PROMPT » Please return the whole listing, character for character.

MATERIAL SUPPLIED »
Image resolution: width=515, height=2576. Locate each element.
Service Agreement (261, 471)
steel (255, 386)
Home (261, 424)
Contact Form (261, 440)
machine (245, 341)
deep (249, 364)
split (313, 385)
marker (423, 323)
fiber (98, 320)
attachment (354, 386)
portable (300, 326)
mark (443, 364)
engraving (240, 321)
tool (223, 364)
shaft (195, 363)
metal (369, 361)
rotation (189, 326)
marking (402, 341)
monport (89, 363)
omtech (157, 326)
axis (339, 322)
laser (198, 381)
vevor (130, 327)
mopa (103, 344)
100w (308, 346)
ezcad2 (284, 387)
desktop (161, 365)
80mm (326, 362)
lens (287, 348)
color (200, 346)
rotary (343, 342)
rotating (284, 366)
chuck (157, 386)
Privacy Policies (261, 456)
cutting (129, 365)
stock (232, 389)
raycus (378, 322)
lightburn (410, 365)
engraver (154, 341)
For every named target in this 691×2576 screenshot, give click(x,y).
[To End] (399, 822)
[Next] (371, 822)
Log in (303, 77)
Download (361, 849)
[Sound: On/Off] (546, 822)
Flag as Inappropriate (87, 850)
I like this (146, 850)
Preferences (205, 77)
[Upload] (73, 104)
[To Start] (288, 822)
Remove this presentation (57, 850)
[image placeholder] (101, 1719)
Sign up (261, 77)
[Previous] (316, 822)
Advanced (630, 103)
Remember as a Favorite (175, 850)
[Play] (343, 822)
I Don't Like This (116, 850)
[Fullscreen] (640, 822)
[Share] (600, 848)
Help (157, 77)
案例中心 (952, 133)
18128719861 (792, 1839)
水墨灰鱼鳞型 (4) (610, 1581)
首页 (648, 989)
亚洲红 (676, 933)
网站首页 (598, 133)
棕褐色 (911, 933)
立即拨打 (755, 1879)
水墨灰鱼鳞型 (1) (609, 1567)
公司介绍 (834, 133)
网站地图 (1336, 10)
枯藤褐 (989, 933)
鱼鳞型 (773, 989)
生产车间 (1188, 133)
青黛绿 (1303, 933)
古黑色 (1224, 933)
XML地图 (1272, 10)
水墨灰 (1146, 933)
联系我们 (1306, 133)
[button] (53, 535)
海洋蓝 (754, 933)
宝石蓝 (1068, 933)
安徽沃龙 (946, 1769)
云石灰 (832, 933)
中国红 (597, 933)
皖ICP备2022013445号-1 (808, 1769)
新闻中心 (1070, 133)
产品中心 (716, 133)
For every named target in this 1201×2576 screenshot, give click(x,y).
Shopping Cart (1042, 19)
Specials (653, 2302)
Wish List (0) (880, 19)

RESPONSE AREA »
Image resolution: width=515, height=2576. Locate each element.
Service Agreement (261, 471)
steel (255, 386)
Home (261, 424)
Contact Form (261, 440)
machine (245, 341)
deep (249, 364)
split (313, 385)
marker (423, 323)
fiber (98, 320)
attachment (354, 386)
portable (300, 326)
mark (443, 364)
engraving (240, 321)
tool (223, 364)
shaft (195, 363)
metal (369, 361)
rotation (189, 326)
marking (402, 341)
monport (89, 363)
omtech (157, 326)
axis (339, 322)
laser (198, 381)
vevor (130, 327)
mopa (103, 344)
100w (308, 346)
ezcad2 (284, 387)
desktop (161, 365)
80mm (326, 362)
lens (287, 348)
color (200, 346)
rotary (343, 342)
rotating (284, 366)
chuck (157, 386)
Privacy Policies (261, 456)
cutting (129, 365)
stock (232, 389)
raycus (378, 322)
lightburn (410, 365)
engraver (154, 341)
For every named target in this 691×2576 screenshot, give click(x,y).
[To End] (399, 822)
[Next] (371, 822)
Log in (303, 77)
Download (361, 849)
[Sound: On/Off] (546, 822)
Flag as Inappropriate (87, 850)
I like this (146, 850)
Preferences (205, 77)
[Upload] (73, 104)
[To Start] (288, 822)
Remove this presentation (57, 850)
[image placeholder] (101, 1719)
Sign up (261, 77)
[Previous] (316, 822)
Advanced (630, 103)
Remember as a Favorite (175, 850)
[Play] (343, 822)
I Don't Like This (116, 850)
[Fullscreen] (640, 822)
[Share] (600, 848)
Help (157, 77)
案例中心 (952, 133)
18128719861 (792, 1839)
水墨灰鱼鳞型 (4) (610, 1581)
首页 (648, 989)
亚洲红 (676, 933)
网站首页 (598, 133)
棕褐色 (911, 933)
立即拨打 (755, 1879)
水墨灰鱼鳞型 (1) (609, 1567)
公司介绍 (834, 133)
网站地图 (1336, 10)
枯藤褐 (989, 933)
鱼鳞型 (773, 989)
生产车间 (1188, 133)
青黛绿 (1303, 933)
古黑色 (1224, 933)
XML地图 (1272, 10)
水墨灰 (1146, 933)
联系我们 (1306, 133)
[button] (53, 535)
海洋蓝 (754, 933)
宝石蓝 (1068, 933)
安徽沃龙 (946, 1769)
云石灰 (832, 933)
中国红 (597, 933)
皖ICP备2022013445号-1 (808, 1769)
新闻中心 (1070, 133)
产品中心 (716, 133)
For every named target in this 1201×2576 screenshot, give click(x,y).
Shopping Cart (1042, 19)
Specials (653, 2302)
Wish List (0) (880, 19)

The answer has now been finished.